Fanny Braunschweigers Ehemann Anschel (* 1873) war gegen Ende des 19. Jahrhunderts von Steinbach nach Burghaun gekommen. Schon 1895 bewohnte er mit seinen Eltern das Anwesen in der Dimbachstraße.

Anschel war Teilnehmer am 1. Weltkrieg und mit diversen Verdienstorden ausgezeichnet. Er war Mitglied in der freiwilligen Feuerwehr und im Kriegerverein, wo er sogar als Fahnenträger fungierte. Auch in der jüdischen Gemeinde, deren letzter Vorsitzender er war, engagierte er sich sehr aktiv. Jeder im Dorf kannte ihn, und er war überall dabei. Verheiratet war Anschel mit Fanny geb. Braunschweiger (* 1882 in Burghaun), einer Schwester von David Braunschweiger in der Bahnhofstraße. Fannys Eltern Mendel und Hannchen Braunschweiger waren um 1882 ebenfalls von Steinbach nach Burghaun gezogen. Die Eheleute Fanny und Anschel hatten keine Kinder.

Den Lebensunterhalt für sich und Fanny verdiente Anschel Braunschweiger mit einem bescheidenen Hausierhandel. Er verkaufte kleine Artikel wie Schuhwichse, Kälberstricke, Nägel und alles, was man so brauchen konnte. Per Fahrrad versorgte er seine Kundschaft im Dorf und den umliegenden Orten. Am 20. Oktober 1941, als er mit seinem christlichen Nachbarn Becker bei der Feldarbeit war, erlitt er plötzlich einen Herzanfall und starb.

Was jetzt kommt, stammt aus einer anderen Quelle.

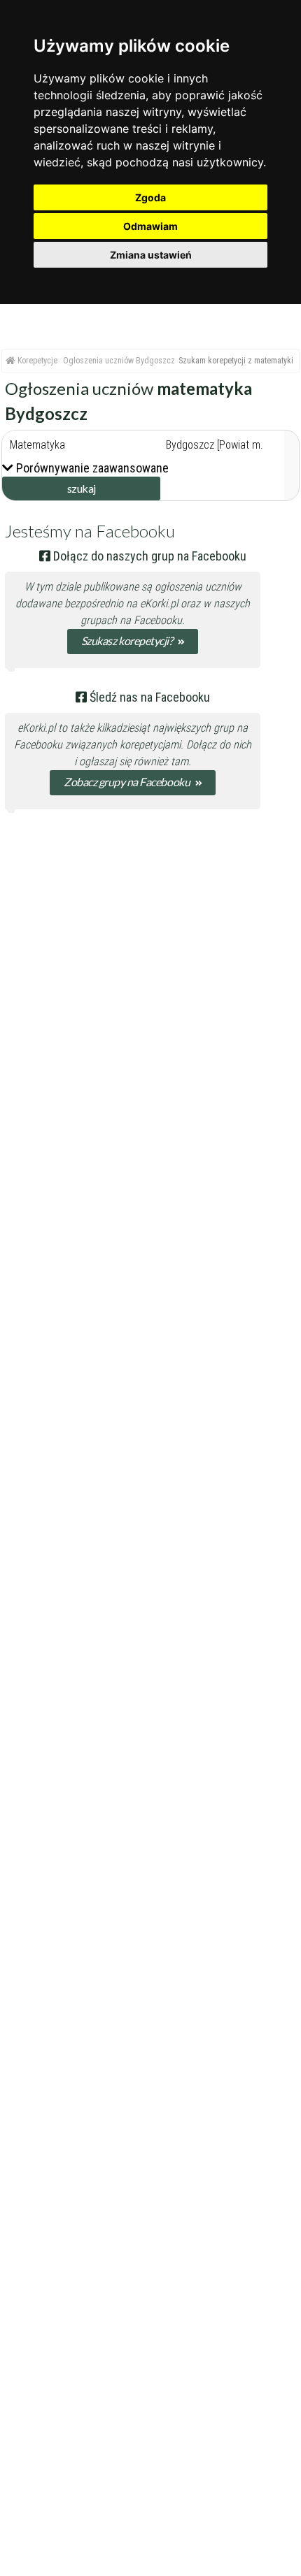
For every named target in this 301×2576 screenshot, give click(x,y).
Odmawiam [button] (150, 226)
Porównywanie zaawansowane (92, 468)
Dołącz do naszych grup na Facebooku (148, 556)
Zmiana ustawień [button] (151, 255)
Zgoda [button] (150, 197)
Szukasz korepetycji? (127, 640)
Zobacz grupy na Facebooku (128, 781)
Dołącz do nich (218, 744)
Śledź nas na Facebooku (148, 697)
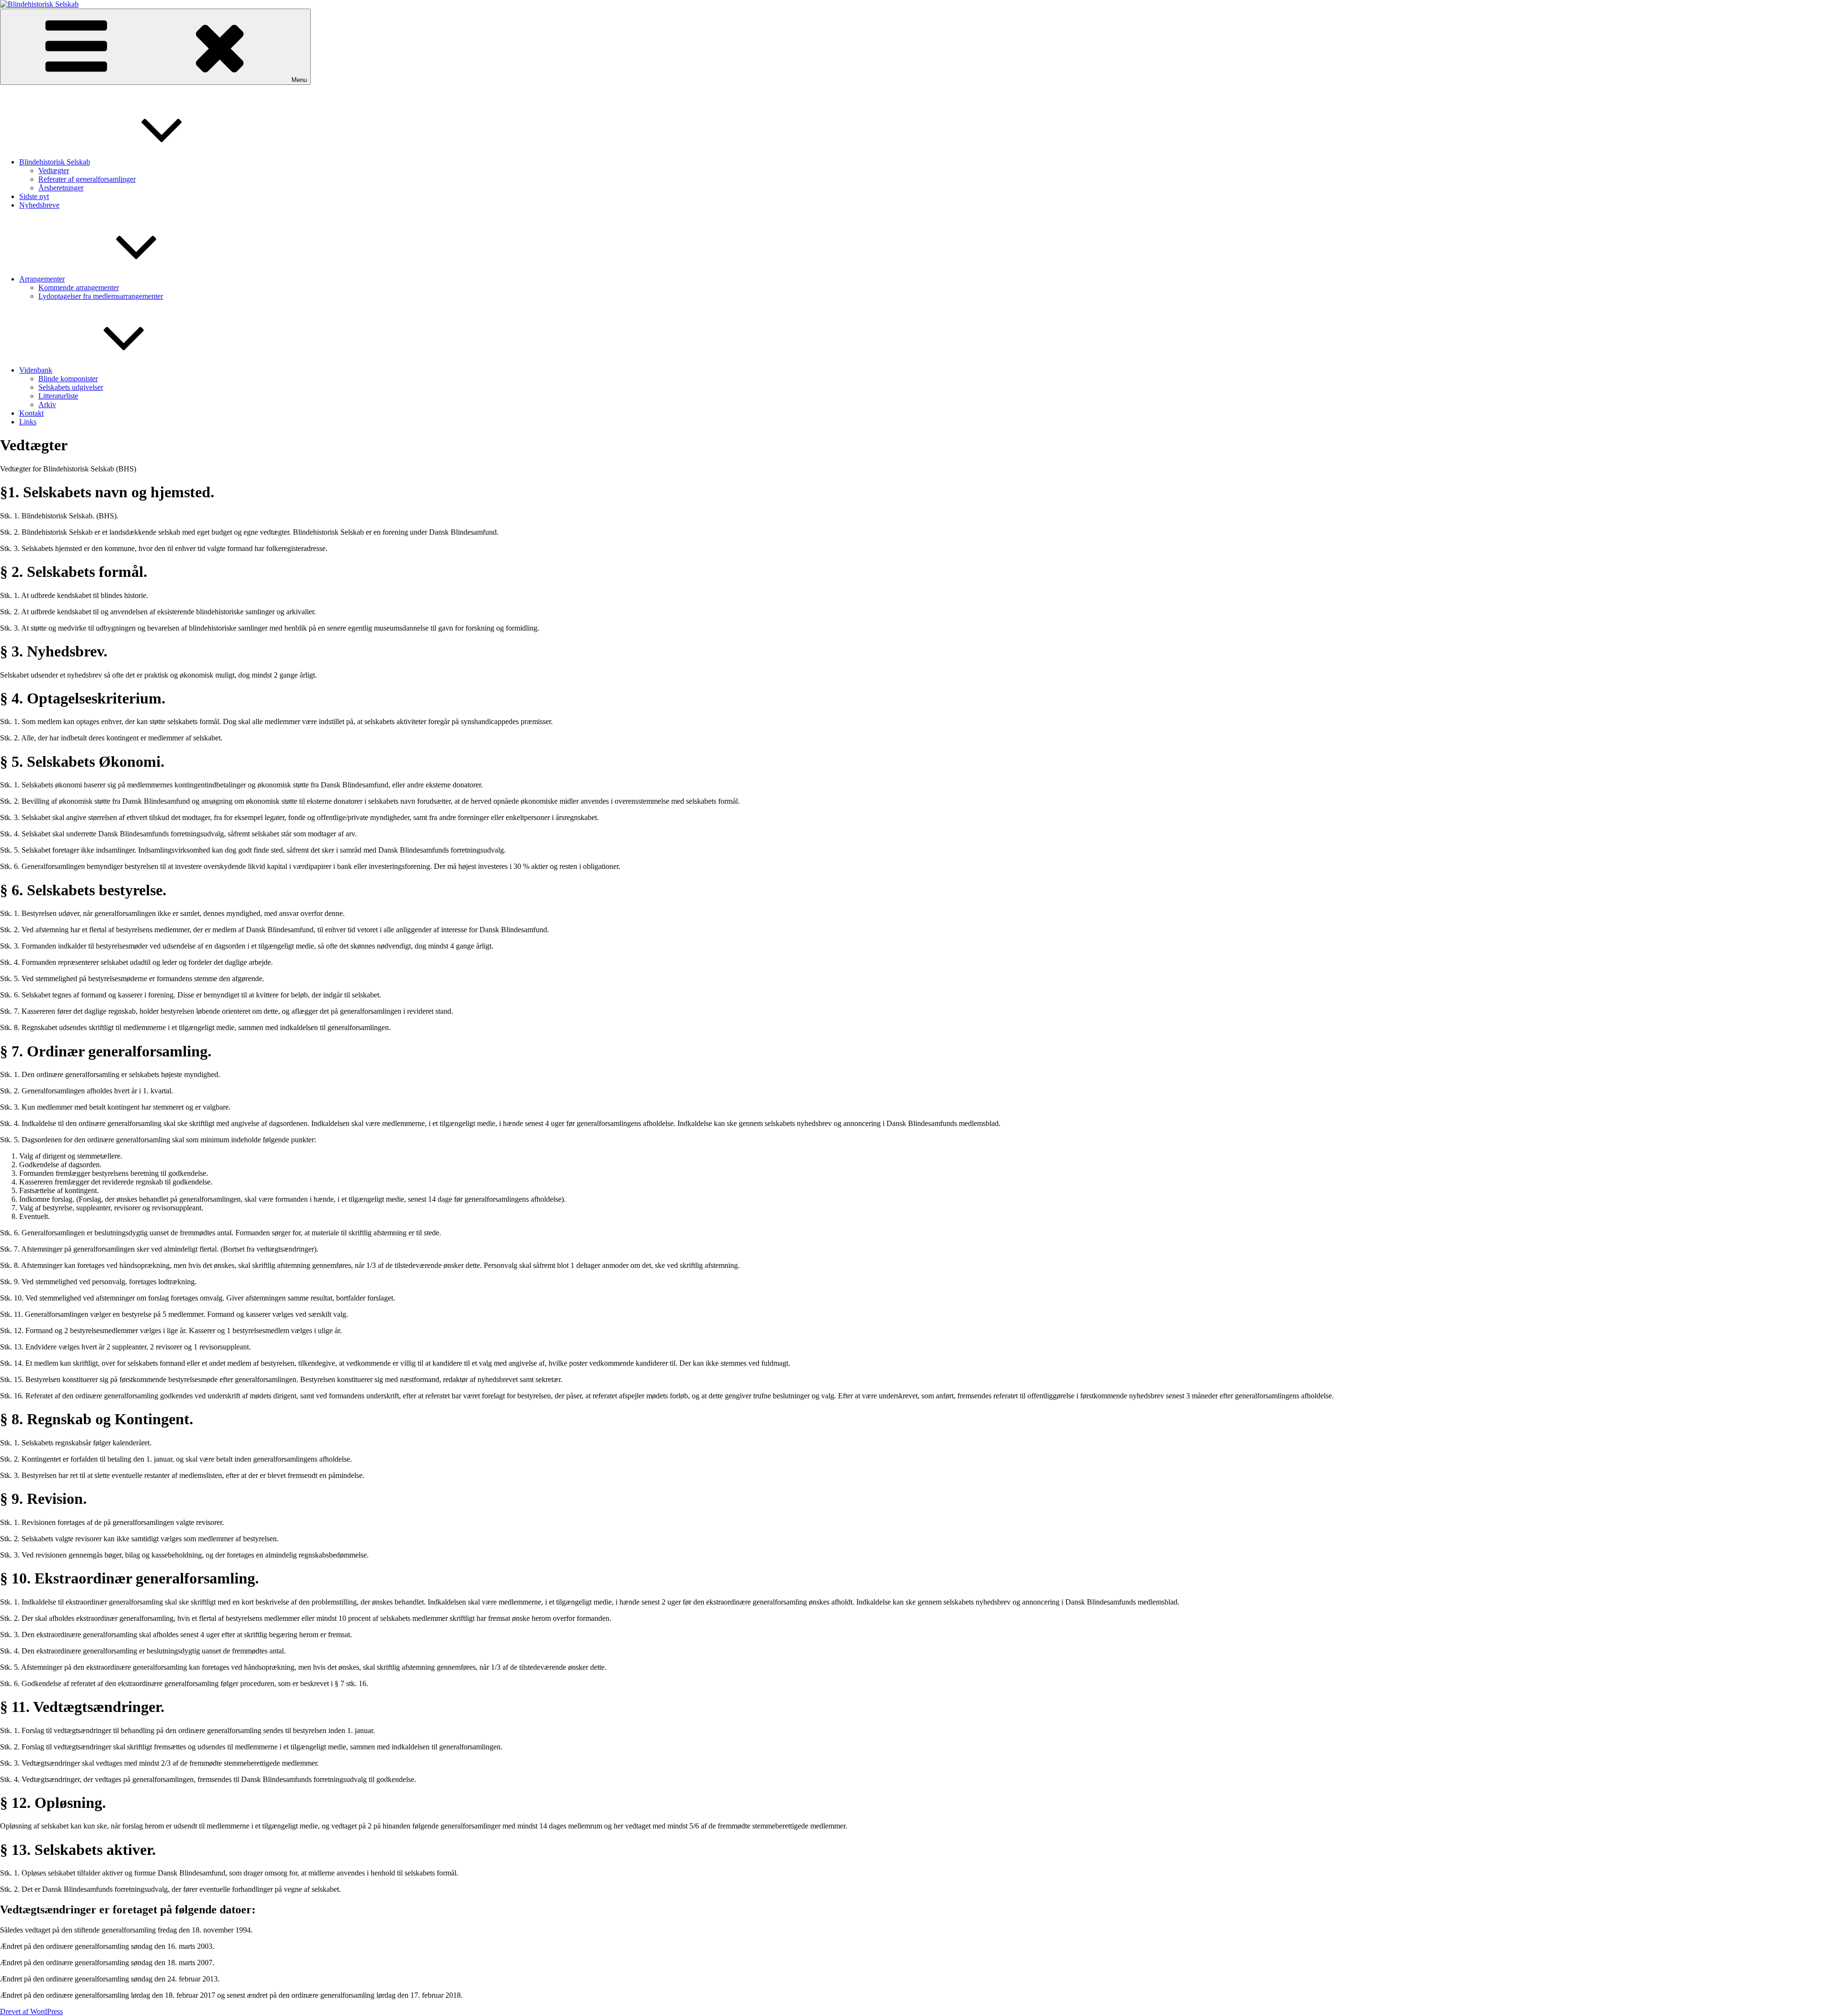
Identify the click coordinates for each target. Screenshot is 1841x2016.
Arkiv (47, 404)
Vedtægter (53, 170)
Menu (299, 79)
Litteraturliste (58, 396)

Gut sechs Wochen nach Anschels Tod wurde die Witwe Fanny Braunschweiger am 8. Dezember 1941 von Burghaun aus nach Riga deportiert. Dort im Rigaer Judenghetto, wo sie einem strengen Arbeitseinsatz unterworfen war, lebte sie bis zu dessen Liquidierung am 2. November 1943 unter menschenunwürdigen und lebensfeindlichen  Bedingungen. Nach dem  Augenzeugenbericht des Hünfelders Joseph Strauss kam sie bei der Räumungsaktion mit einem Transport älterer Leute und Kinder in das Vernichtungslager Auschwitz, wo sie ermordet wurde.  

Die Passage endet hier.